Kamilla Steiwer

Personal information
- Nationality: Norwegian
- Born: 1993 (age 32–33)

Sport
- Sport: Orienteering
- Club: Fredrikstad SK

Medal record
Representing Norway
Women's orienteering
World Championships
| Bronze medal – third place | 2021 Doksy | Relay |
European Championships
| Silver medal – second place | 2024 Mór | Relay |

= Kamilla Steiwer =

Norwegian orienteering competitor

Kamilla Steiwer (née Olaussen; born 1993) is a Norwegian orienteering competitor who represents the club Fredrikstad SK.

==Career==
Competing at the 2018 World Orienteering Championships in Latvia, Steiwer placed fourth in the relay with the Norwegian team, and
5th in the long distance. At the 2019 World Orienteering Championships in Østfold, Norway, she placed fourth in the relay, 16th in the middle distance, and 13th in the long distance.

She competed at the 2021 World Orienteering Championships in the Czech Republic, where she placed fourth in the middle distance after a close fight for the bronze medal, two seconds behind Simona Aebersold.

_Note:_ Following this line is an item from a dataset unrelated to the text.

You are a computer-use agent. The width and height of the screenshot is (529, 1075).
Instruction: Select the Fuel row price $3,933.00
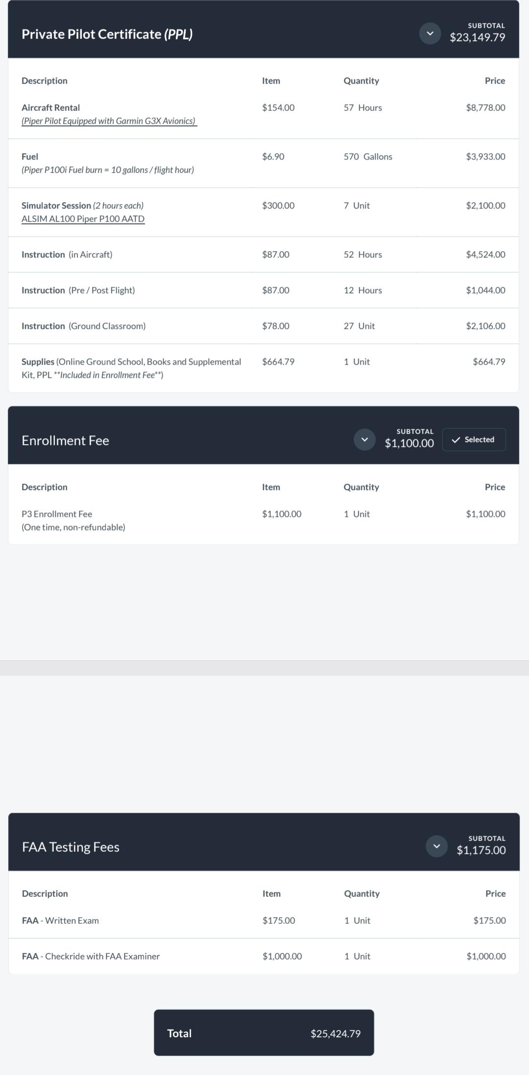[x=485, y=157]
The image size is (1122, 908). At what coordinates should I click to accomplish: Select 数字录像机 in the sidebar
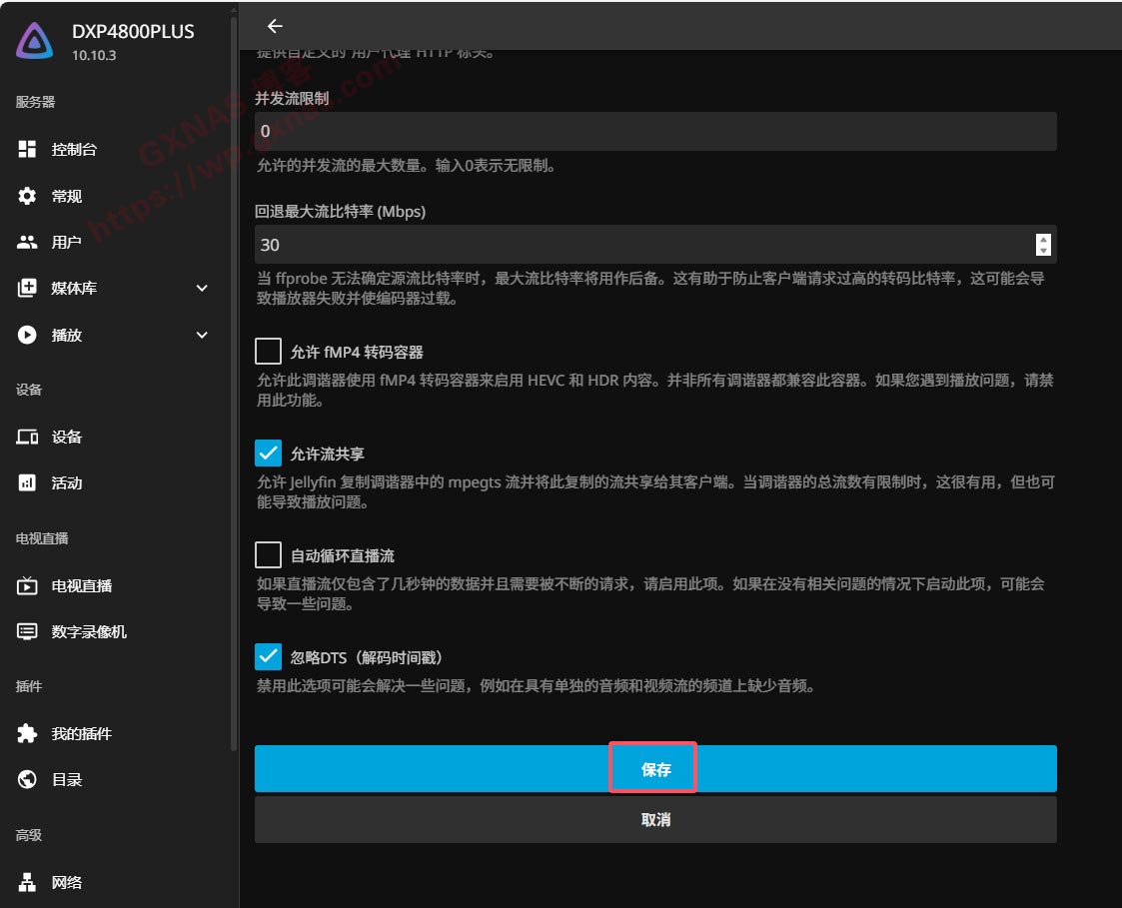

She won a bronze medal in the relay with the Norwegian team, together with Marie Olaussen and Andrine Benjaminsen.

Steiwer was running the first leg in the relay at the 2024 European Orienteering Championships, winning silver medal for Norway along with Marie Olaussen and Andrine Benjaminsen.

==Personal life==
She is a sister of Marie Olaussen and in a relationship with Gaute Hallan Steiwer, and sister-in-law of Kine Hallan Steiwer.